Certification and Education in the Digital Age

                            CertificationandEducationintheDigitalAge
High demand, structural changes in the business landscape and advances in information technology have led to new ideas about the continuing education field, including certificate and certification programs.

New digital and mobile capabilities, for example, have the potential to change the lifelong learning landscape. At the same time, working professionals are hungry for opportunities to acquire new skills and knowledge, and to be recognized for their competencies in multiple ways.

A New Roadmap for Professional Learners

The result: Technology and demand are changing how we think about higher education, continuous learning and certification. College or university study is no longer the end of the education road, but a springboard to lifelong learning.

 “Today, we live and work in a fast-paced world in which the only constant is change,” writes Mary Kyle in GoCertify.“The days where learning ended with college graduation are long gone. The adoption of an attitude of lifelong learning is a must for those seeking to retain peak skills and remain at the top of their profession.”

Sixty-three percent of adults who work full time or part time consider themselves “professional learners” and have taken a course or gotten additional training in the past 12 months to improve their job skills or expertise, according to a 2016 Pew Research Center study, Lifelong Learning and Technology.

Digital Credentials Change the Game

Higher education has taken notice of lifelong learning trends and the value of non-academic certifications that provide employers with more certainty about job candidates.

“The explosion in credentials is upending long-held notions about the value of a college degree,” claims The Chronicle of Higher Education writer Goldie Blumenstyk, in When a Degree Is Just the Beginning.

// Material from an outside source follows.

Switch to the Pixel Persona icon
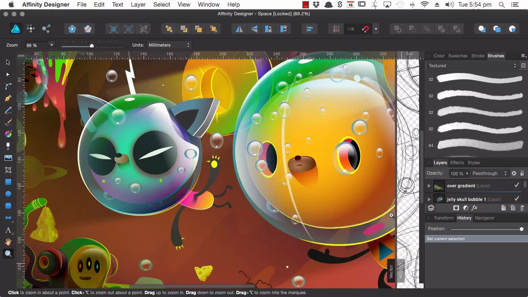The image size is (528, 297). pyautogui.click(x=31, y=29)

Many of these credentials are in digital formats that can be easily shared among students, educators and employers in new kinds of e-portfolios or on commercial sites like LinkedIn.”

However, despite an educational ecosystem that is expanding dramatically, most adult professionals are not aware of new digital platforms and key resources that are available. For example:

  • Digital badges that demonstrate someone’s mastery of an idea, skill or professional competency ― 83 percent of adults do not have much awareness of these.
  • Massive open online courses (MOOCs) that are being offered by universities and companies ― 80 percent of adults do not have much awareness of these.
  • Distance learning – 61 percent of adults have little or no awareness of this concept.

However, adoption is likely to increase rapidly as new digital platforms become more mainstream, predicts a Deloitte University Press report, The Lifetime Learner: A journey through the future of postsecondary education.

“This rich ecosystem of semi-structured, unorthodox learning providers is emerging at the edges of the current postsecondary world, with innovations that challenge the structure and even existence of traditional education institutions. These challengers are extending the education space beyond grades, degrees, and certificates to provide lifelong learning in a variety of formats and levels of effectiveness.”

Networked Learning

Deloitte identifies several innovations that have the potential to transform how we learn:

  • Accessibility: Learning and content have been democratized by the internet, Deloitte notes. “In a networked era, learning can be more flow-oriented, opening both content and content creation to a larger pool of people.”
  • Social learning: Social communities, combined with online content and resources, builds on the idea that “our understanding of content is socially constructed through conversations about the content rather than on the content itself.”
  • Creation spaces: “Rather than focusing on a discussion on content, learners . . . work together to create their own content and gain new insights, while the creation space connects individuals to a richer learning environment that encourages interactions.”
  • Warranting: Technologies, such as digital badging, that create new ways to warrant the quality of learning beyond grades, certificates, degrees and university reputation.

Networked Credentials

Innovators such as Mozilla Development Network, for example, recognizes people for skills they earn online and offline and beyond their time at universities. Websites such as Degreed touts: “The future doesn’t care how you became an expert,” and validates a range of learning experience. Accredible is an “edtech” service allows you to demonstrate your achievements, including self-directed learning, by creating personalized certificates.

Harvard Business Review writer Michael Staton, a partner at Learn Capital, a venture capital firm focused on education, believes disruptive changes are on the way to help evaluators make better assumptions about professionals and their ability to flourish on the job.

“The value of paper degrees will inevitably decline when employers or other evaluators avail themselves of more efficient and holistic ways for applicants to demonstrate aptitude and skill,” Staton concludes in his article, The Degree Is Doomed.  “Evaluative information like work samples, personal representations, peer and manager reviews, shared content, and scores and badges are creating new signals of aptitude and different types of credentials.”